> **SUPPLIED TEXT**
________________________
Early mornings with café con leche in the Poetry Garden with an assortment of titled notebooks and markers and pens. (Some are permanent. Some with blur in the rain when I forget to fetch them before sudden rainstorm.) Before the heat. Before others awake.

It is a sacred space like the rapids and the shore at high tide—where I feel at home again–after dark passageways, hours, through Lethe on a small, dilapidated wooden boat (built generations back)—searching for Alethia–in the storm of knowing things.

I find her hovering over the darkest waters in the pummeling rain–and grasp at her—clinging to her robes of satin light—knowing again–she will recede–when I turn my back to look at something frightening in the outer world or within. (The dying, colossal tree on my property that fell in the most recent torrential downpour and wind (that we cannot see, only its wake)—into the branches of the living tree next to it. A welcome distraction–and unfortunately, a metaphor.

Until I remembered the cost, the bank account, the worry of cutting back the brush for the workers to get at it (take it down gently) amidst the vines that climb and amazingly, can choke out a tree—amidst the poison oak, sumac, and/or ivy. (My doctor assures me that it doesn’t matter which—since the poisons are all treated the same—but for me, will take many months to desist)).

So I write this down to remember—the mornings of clarity and subsequent hope—that we all find her (Alethia)–and rediscover our love affair with the unfurling magenta of phlox next to the cascading chartreuse potato vine, the series of sky paintings, and ancient waters flowing with gravitational pull in a cycle that somehow keeps going, does not end. And find ourselves–what we have chosen to become in the labyrinth of what has been chosen for us, mapped by DNA, some Creator perhaps—a chess game with other forces—and the language we use to transcribe it, become. (Death, you are not winning yet. (Though you lurk in the wings for all.).)

I dreamed of my father in the earliest hours of morning. He was in a car crash. When I finally reached him. He explained that he was tired—and I said—Daddy, I know.

So I write this down. This early morning I think about the car crash months ago–and all that was exposed—that young doctor’s collapsed face after the MRI of the cervical spine. (O Oedipus, too bad you didn’t know.)—and set out to paint the satin light, the lighthouse green beacon—that says–Though you are exhausted by storm, it is safe somewhere up ahead.
________________________
> **PROVIDED DATA**
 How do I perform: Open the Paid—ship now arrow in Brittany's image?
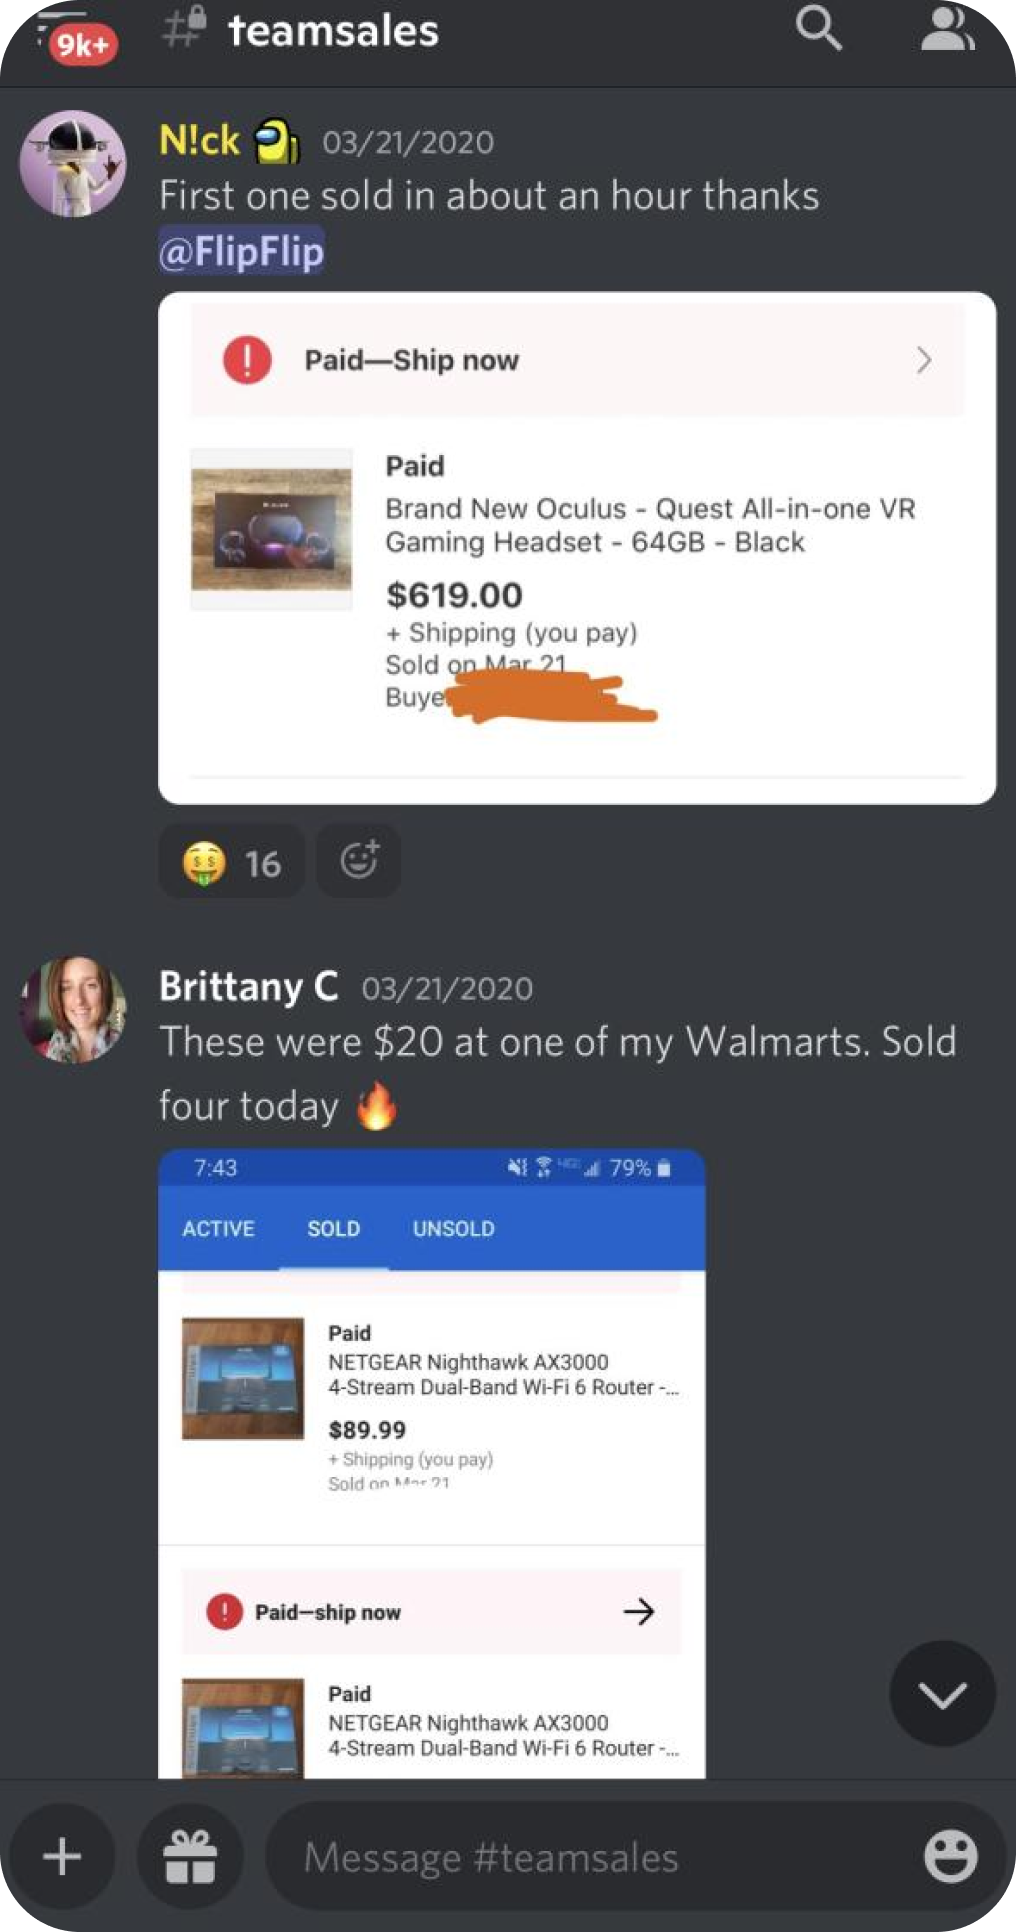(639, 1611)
________________________
> **THINGS TO DO**
(A) According to the prose poem, why does the doctor say it doesn't matter which of poison oak, sumac, or ivy is involved?
(B) Rewrite the prose poem from "I find her hovering" up to and including "months to desist)).", with "downpour" changed to "cloudburst".
(C) In the prose poem, what drink goes with the early mornings in the Poetry Garden?
The data has no connection to the prose poem.

> **ANSWERS FOR EACH ITEM**
(A) The doctor says it doesn't matter because the poisons are all treated the same.

(B)
I find her hovering over the darkest waters in the pummeling rain–and grasp at her—clinging to her robes of satin light—knowing again–she will recede–when I turn my back to look at something frightening in the outer world or within. (The dying, colossal tree on my property that fell in the most recent torrential cloudburst and wind (that we cannot see, only its wake)—into the branches of the living tree next to it. A welcome distraction–and unfortunately, a metaphor.

Until I remembered the cost, the bank account, the worry of cutting back the brush for the workers to get at it (take it down gently) amidst the vines that climb and amazingly, can choke out a tree—amidst the poison oak, sumac, and/or ivy. (My doctor assures me that it doesn’t matter which—since the poisons are all treated the same—but for me, will take many months to desist)).

(C) Café con leche.